Authored by Gregg Hall, owner/operator Webcast & Beyond
One of the big advantages of live streaming today is the ability to affordably broadcast all kinds of events to specific target audiences. The availability of low-cost broadcast equipment and online streaming services has opened the door to practically any organization wishing to produce live content. In the quest to minimize production budgets whilst maintaining production quality I will discuss one approach to webcasting an event wherein one person wears the hats of many; namely 2 (or more) cameramen, the technical director, the sound engineer, and the encoding engineer. Mind you, this approach does not work for every situation but there are many events where this is totally feasible and opens the door to more business opportunities by keeping production costs to a minimum.
Let’s start by specifying the design requirements for this one-man webcasting system. First, it must be high definition. These days it is easy to acquire affordable cameras that shoot at 1080i and output either an HDMI or HD-SDI signal. I can’t overstate the importance of shooting in Hi-Def even when you are streaming at standard definition bit rates. The fact is HD sources look far superior to SD sources when encoded at lower bit rates. Secondly, it must be portable. By that I mean one person can transport the whole system by themselves when travelling by plane. Thirdly, the layout must be ergonomically efficient to allow one person access to all of the controls.

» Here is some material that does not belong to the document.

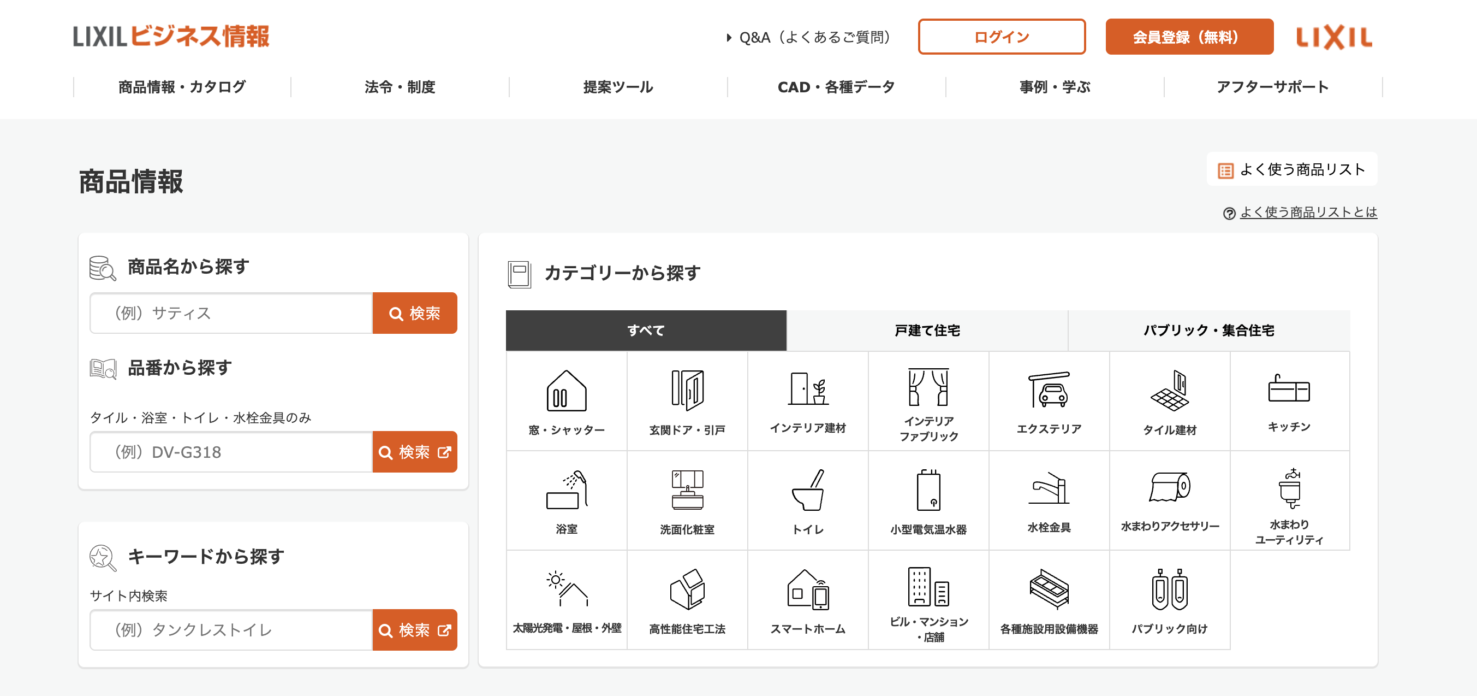Image resolution: width=1477 pixels, height=696 pixels.
Task: Open the 水栓金具 faucet icon
Action: click(x=1049, y=489)
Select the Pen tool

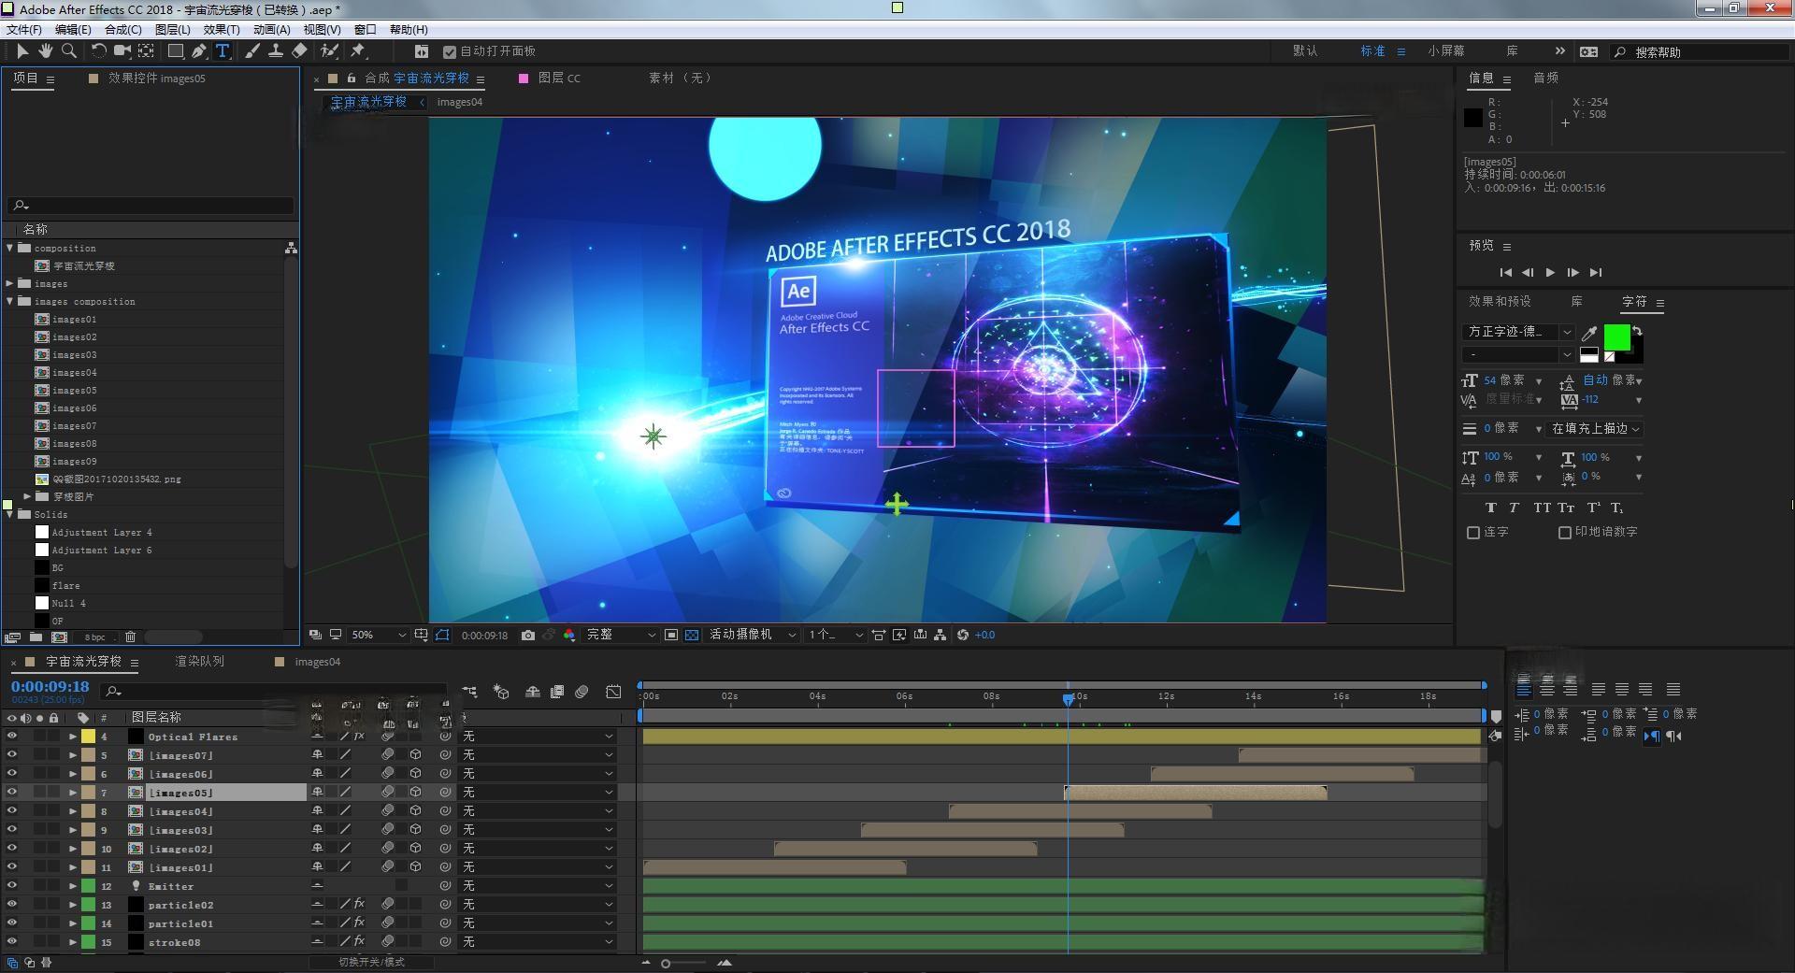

Here then is a list of the basic components needed:
Shown here is one of our portable systems deployed at a trade show. I was the one-man crew controlling the 2 cameras, switcher, audio mixer, and encoder. In this configuration 2 cameras are connected to a Black-Magic Design ATEM Television Studio Switcher. The switcher is very compact and affordable with a list price of only $1000. To use it, a laptop is employed as an external control surface, and a field HD television is used as a multi-view monitor. The ATEM has 6 inputs, a real-time H.264 output for recording an archive of the program stream and HDMI / HD-SDI outputs. The HDMI program out is routed to a Matrox O2 Mini external video capture device connected to a second laptop which acts as the encoder. A Mackie 1202 mixer receives a feed from the house PA system. The output then goes to a Behringer DEQ2496 processor which delays the audio 2 frames then converts it to a digital AES/EDU signal for input to the ATEM switcher. Also part of this system is a Matrox DVI convert which transcodes the screen of the host’s computer into an HD video signal that we can switch to as a video source. A pair of studio headphones monitors the audio from the Mackie mixer and also the encoder laptop. The encoder laptop also serves to monitor the webcast.